Et si le film débute par l'apparition de quelques lignes relatant la situation du pays à l'aune des années 80, nous sommes loin du didactisme patenté et démonstratif du « grand » récit politique désincarné. Il n'est d'ailleurs pas nécessaire de connaître tous les évènements de cette période puisque le film privilégie les sens (l'odorat répond au tactile, le son et la vision forment un tout), et le ressenti que nous pouvons partager avec les terribles conditions d'enfermement (aussi bien physiques que mentales, les correspondances étant officiellement proscrites). Film de contemplations ? Sans doute et on est à ce titre tristement envoûté par la beauté crasse des images, et le rythme sinistre donné au film. On oserait presque parler d'une maîtrise glaçante dans la représentation du sévice.

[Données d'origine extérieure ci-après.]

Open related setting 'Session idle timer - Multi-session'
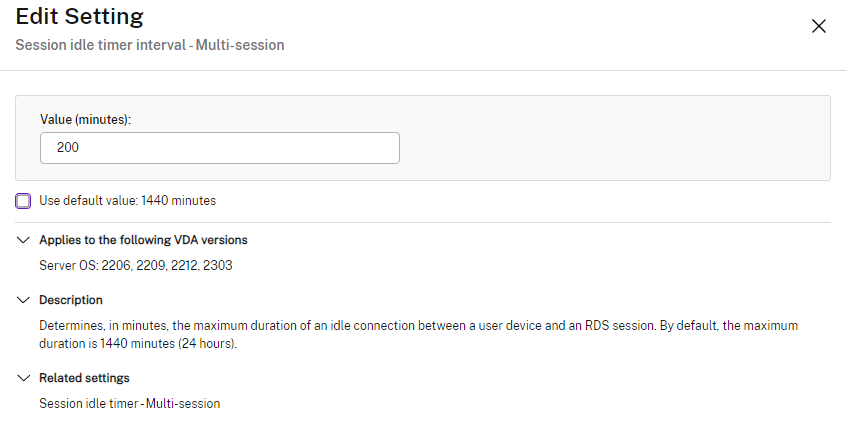This screenshot has width=846, height=421. click(x=129, y=404)
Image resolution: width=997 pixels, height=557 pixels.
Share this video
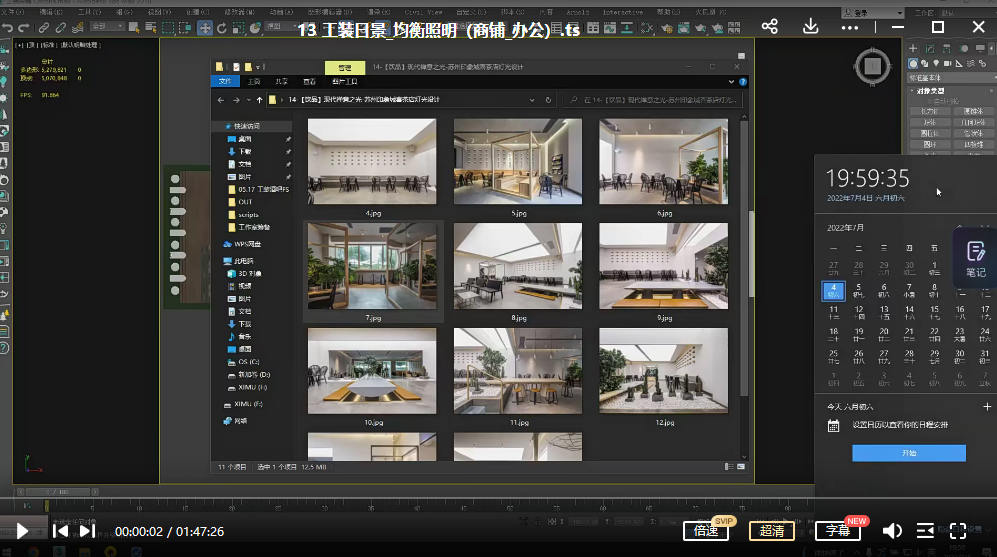[x=769, y=27]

L'auteur joue ici la carte des points de vue avec la confrontation de deux personnages. Un gardien bien sûr et l'un des meneurs du mouvement gréviste. Si le chemin purement narratif du film ne se montre pas des plus novateurs, il est suffisamment rigoureux pour permettre un traitement des sens des plus convaincants.

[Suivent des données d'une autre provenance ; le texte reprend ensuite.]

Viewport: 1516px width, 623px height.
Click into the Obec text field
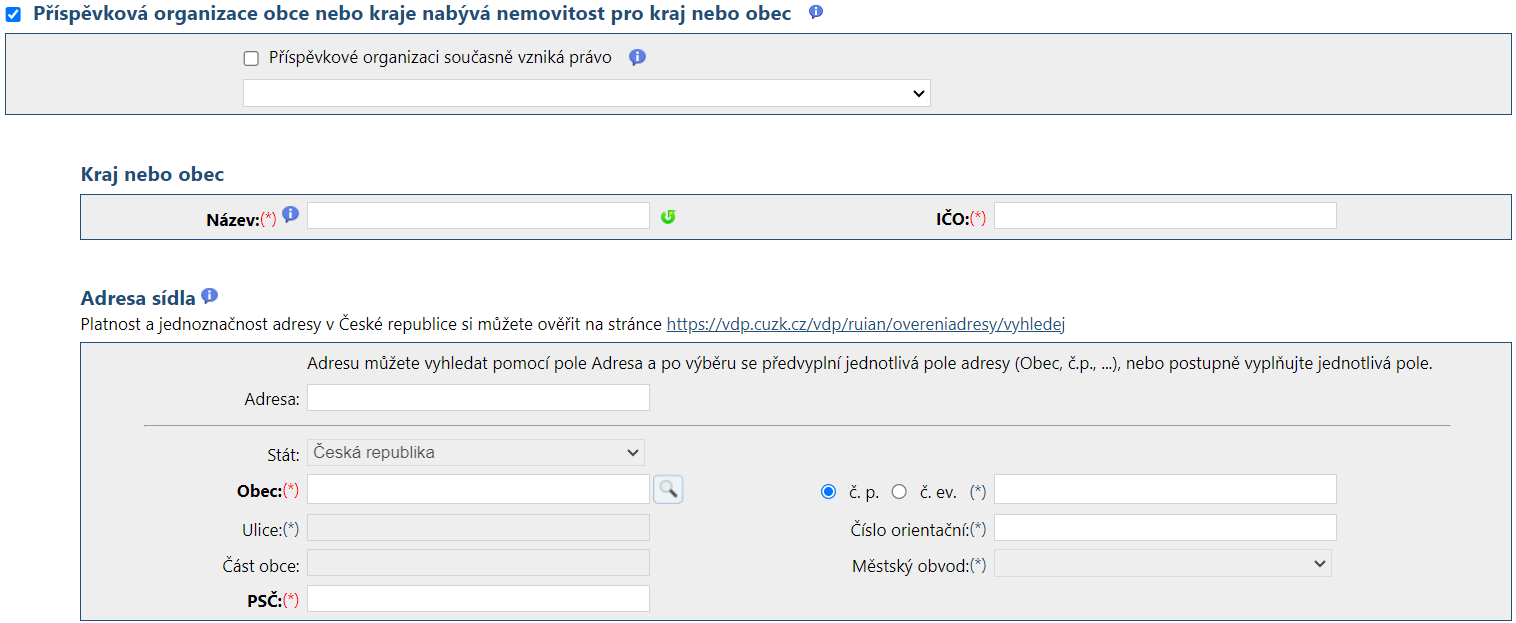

Il suffit bien souvent de rien ou presque au cinéaste pour faire ressentir tant au spectateur intuitif que nous sommes. Un seul exemple, le montage s'attarde longuement sur les mains mutilées du gardien sans nous donner initialement la raison d'être de ces blessures. Cela permet de construire une succession de plans des mains baignant dans l'eau chaude afin d'accélérer la cicatrisation qui n'a jamais possibilité de se faire.

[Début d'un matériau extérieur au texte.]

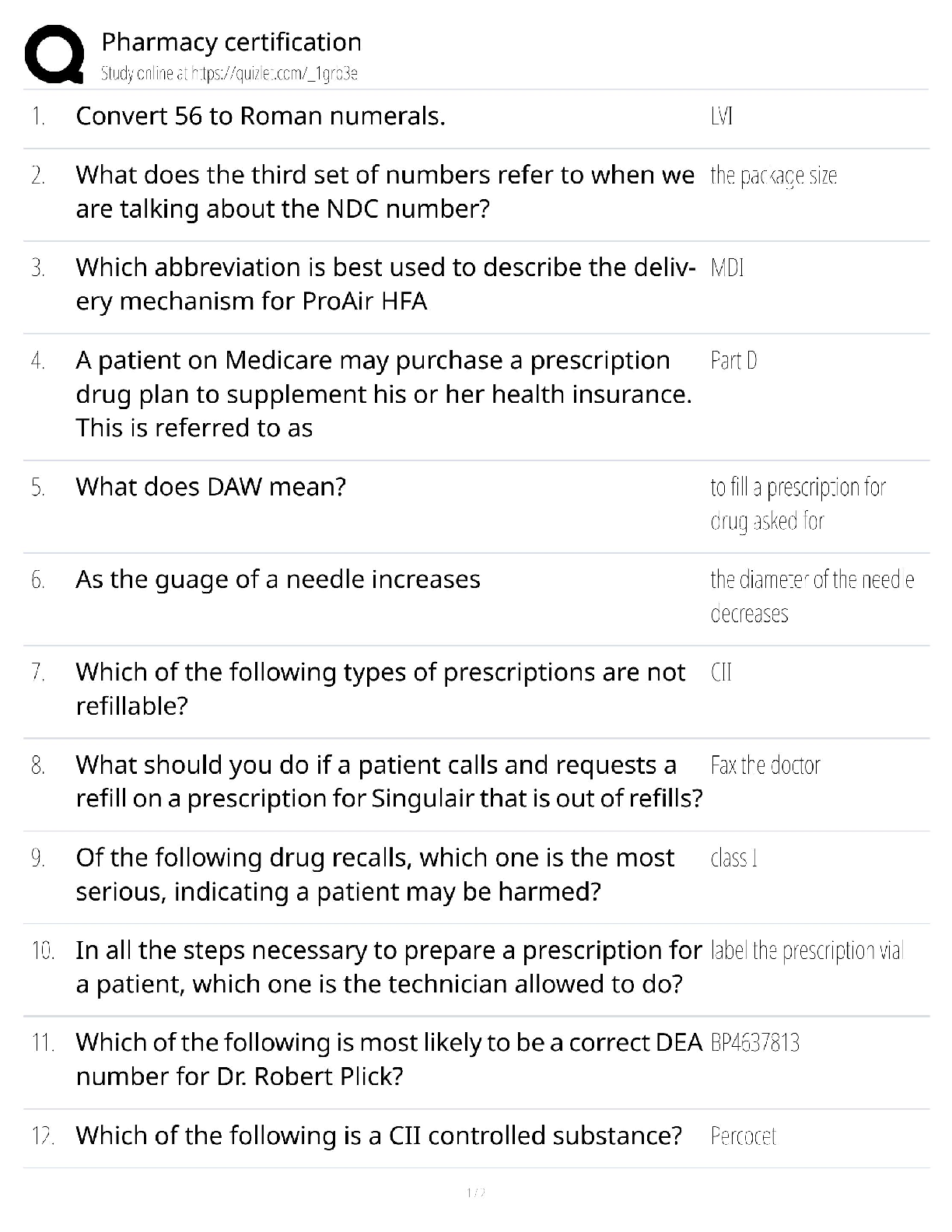952x1232 pixels.
Task: Select the Medicare prescription drug plan question
Action: pyautogui.click(x=383, y=394)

Il n'y a bien souvent aucune parole entre les personnages du film, ce qui renforce une promiscuité toute singulière avec les différents protagonistes accompagné d'un sentiment de malaise prégnant à chaque instant. La composition plastique renforce l'absence de mots par l'usage de plans typés macros afin de coller au plus près les corps meurtris, les âmes en péril. Le cinéaste ausculte l'anatomie de l'horreur avec une froide précision qui nous révèle toute l'horreur dont l'homme est capable envers ses congénères. Ces descriptions nous renvoient vers des évènements d'actualités que nous connaissons à l'image des humiliations pratiqués dans les prisons en Irak, des sujets toujours tristement d'actualité.

La force d'un récit de cinéma ne se mesure pas à la quantité de mots le parsemant, loin s'en faut. La puissance d'évocation des images et des sons se révèlent bien souvent plus criants de vérité. Le film de Steve McQueen restitue une composition troublante de la volonté, de celle qui transfigure un homme au-delà de ces idéaux jusqu'à faire corps avec les idées elle-même.
A l'image de la seule longue suite dialoguée du film, un plan-séquence de surcroît qui sépare les deux parties essentielles de l'oeuvre (l'incarcération, la résistance « en tranchée », et la grève totale de la faim), entre le héros anonyme et le prêtre de Belfast, nous comprenons qu'il n'est pas question d'héroïsme, de saint-martyr, et autres égos gonflés, mais simplement d'être honnête avec soi, nos idéaux et tout ce qui nous anime (contradictions comprises). Une action individuelle peut en entraîner d'autres, et la puissance de la volonté chère à Nietzsche prend ici une sublimation toute particulière. Retenez ce nom, Steve McQueen.